I'm wondering if there are any special considerations/ideas/treatments of equations of the following sort, where if $$\boldsymbol{x} = (x_1,x_2,x_3)$$: $$\begin{bmatrix} \partial_{x_1} & \left(\partial_{x_3}(\cdot)\right)^2\\ a(\boldsymbol{x})\partial_{x_2}^2 & -4\\ \boldsymbol{b}^T\nabla(\cdot) & \partial_{x_1}^2 \end{bmatrix} \begin{bmatrix} u(\boldsymbol{x})\\ v(\boldsymbol{x}) \end{bmatrix} = \begin{bmatrix} \partial_{x_1}u + \left(\partial_{x_3}v\right)^2\\ a(\boldsymbol{x})\partial_{x_2}^2u-4v\\ \boldsymbol{b}^T\nabla u + \partial_{x_1}^2v \end{bmatrix}= \begin{bmatrix} f(\boldsymbol{x})\\ g(\boldsymbol{x})\\ h(\boldsymbol{x}) \end{bmatrix}$$

Obviously I just made this up, and I'm sure that monstrosity has no solution, but you get the picture: has anyone studied this extra layer of structure you can add in systems of PDEs where you apply an matrix to a vector-valued function whose entries are differential operators in their own right?
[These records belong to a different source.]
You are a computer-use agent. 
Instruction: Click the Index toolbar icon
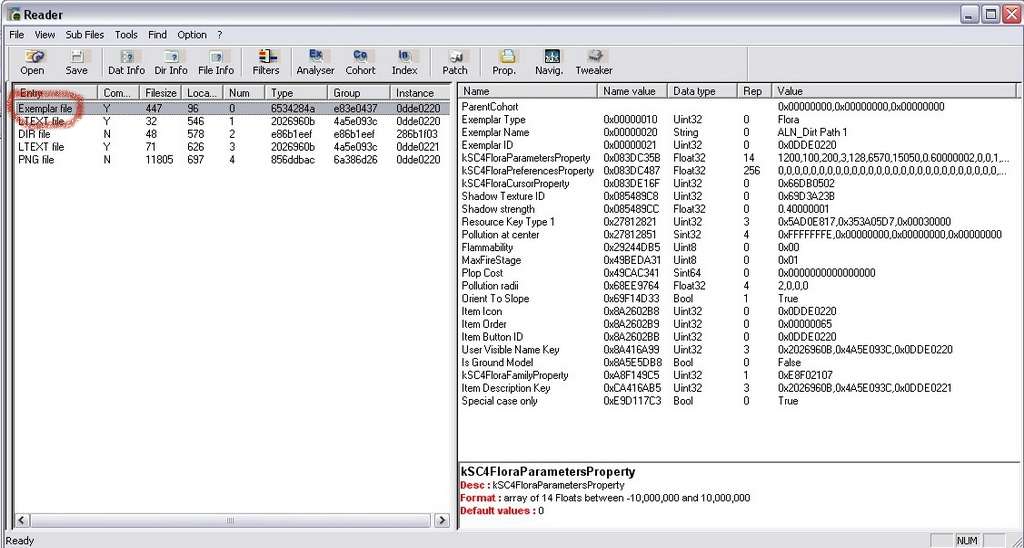click(404, 62)
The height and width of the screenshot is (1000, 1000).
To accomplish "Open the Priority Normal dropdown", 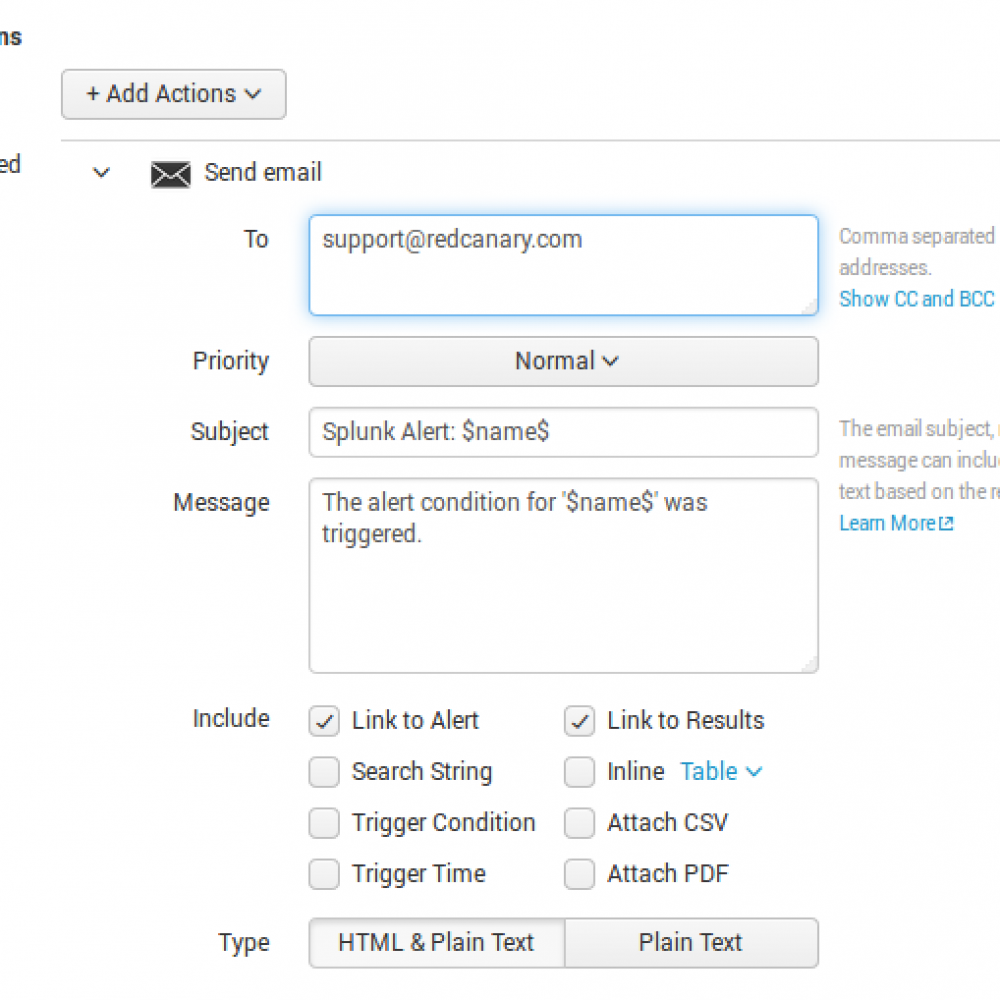I will (x=563, y=361).
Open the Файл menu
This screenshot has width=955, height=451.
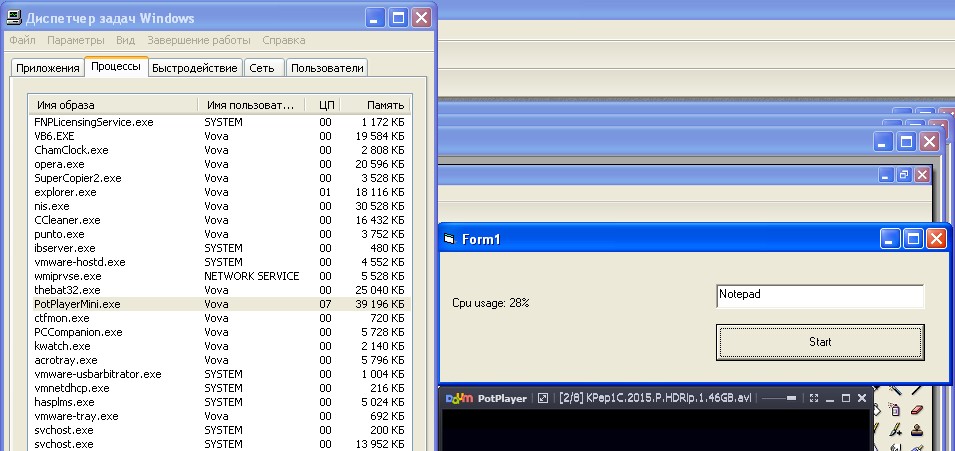click(x=22, y=40)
Is there a particular calculus or set of computational rules that arise from these typesequations? Generally in indicial notation, $$L_{ij}u_j(\boldsymbol{x})=f_i(\boldsymbol{x})\quad\text{where L_{ij} are (possibly nonlinear) differential operators}$$ If this is some obvious field/application of study, I clearly don't have the right key search terms to find this on my own. I'm sorry if this is an obvious question.